The first part of the morning was taken up with the minutes of yesterday afternoon's music society committee meeting. I always like to write them up the next day if possible while my notes remind me of discussions I still remember rather than being the only thing I have to go on, and events are equally fresh in everybody else's minds in case anyone wants to query anything. And there's a certain theatrical flourish to producing and circulating the minutes the next day. To my mild annoyance someone has spotted a typo this time. Oh well. As long as you understand what I mean it doesn't matter how I say it, Discuss.
You will see periodic bouts of hand wringing in the newspapers about how the British do not have the same attitude to philanthropy as the Americans and do not support the arts to the same extent. It may be true that hedge fund managers aren't queueing up to bail out the ENO or pay for extensions to the V&A or do whatever it that arts editors and politicians would like them to do on a grand scale, but in the little world of chamber music in the provinces sponsorship is a vital part of keeping the show on the road. I for one am immensely grateful to the local retired professionals and business owners, by no means mega rich, who quietly write out cheques for three and occasionally four figures, not multi millions but which make all the difference to societies like ours being able to sometimes book the sort of artists who play at the Wigmore Hall and feature in the Radio 3 lunchtime concerts.

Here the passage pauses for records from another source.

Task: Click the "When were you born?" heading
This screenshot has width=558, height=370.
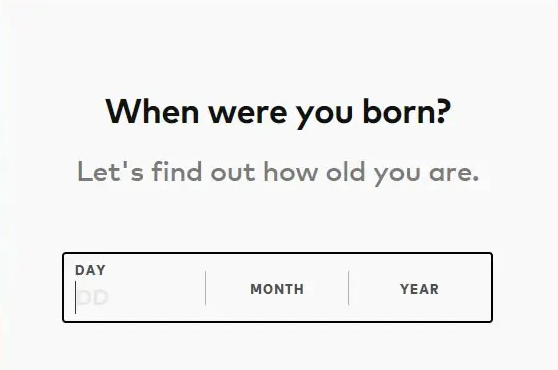Action: click(x=278, y=112)
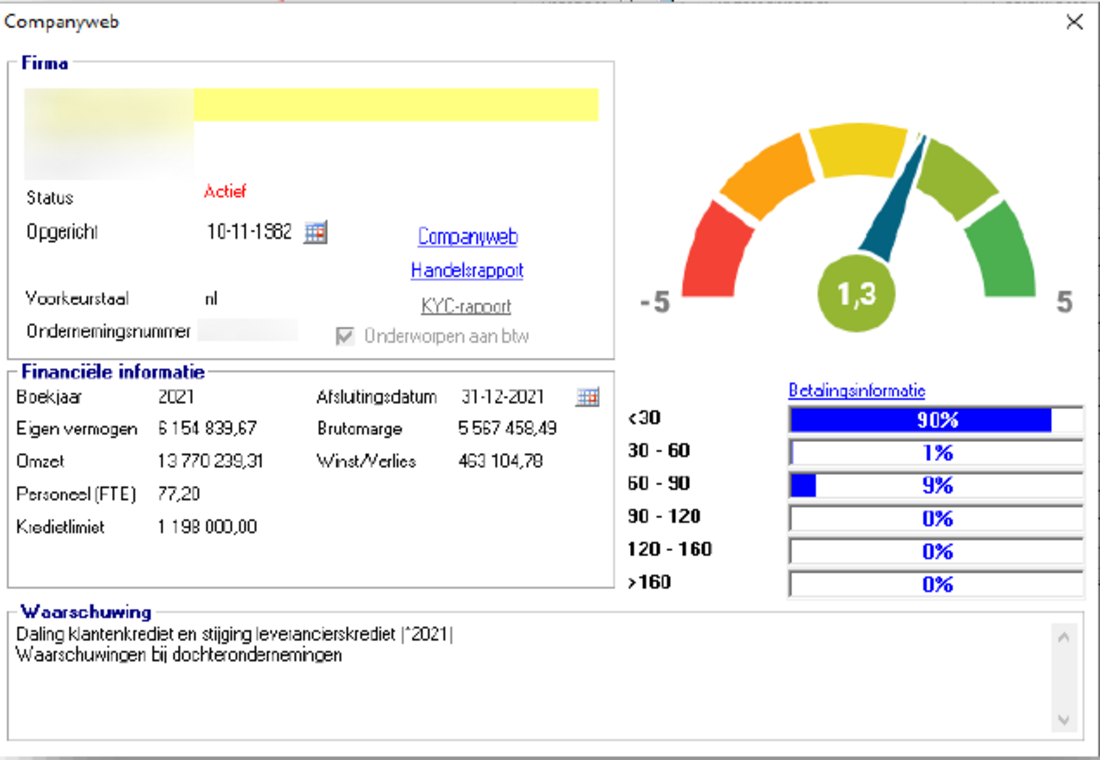Click the scroll up arrow in Waarschuwing box
The height and width of the screenshot is (760, 1100).
point(1063,637)
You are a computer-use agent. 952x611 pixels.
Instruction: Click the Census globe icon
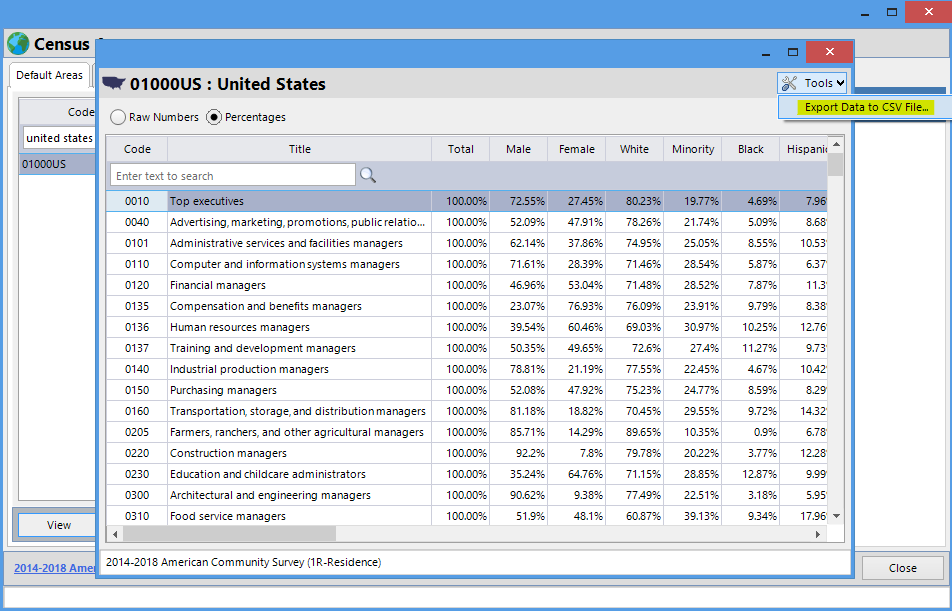[18, 44]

That's not to say we don't support young artists as well. The fact that they are cheaper helps balance the books, but there's always the exciting prospect of finding somebody really good at the beginning of their career who is going to be famous. The glory of having booked Alison Balsom when she was just starting out has barely faded in the minds of those committee members who were there at the time, along with the fact that they once had the Belcea Quartet. This time round we are trying to get a young accordionist. I was one of those vociferously in favour, my argument being that as he was further on in his career than most of the other young artists on the scheme he might be better, and it was a chance to try something different to our usual fare at low financial expense. My closest friend and natural ally on the committee agreed, without any prior collaboration, and I could see that the Chairman was itching to discover what the classical accordion was about, so we carried the day.
Colchester's annual music festival had Nicola Benedetti last night. I have heard from two sources that she was very, very good but alas, I don't pay a sub to entitle me to priority booking, and as I don't volunteer for them either I never got a sniff of tickets for that concert. Never mind. The music society has a highly distinguished American string quartet visiting the weekend after next. We are one stop on their European tour which otherwise runs Frankfurt, London, Paris. I said we should have t-shirts printed.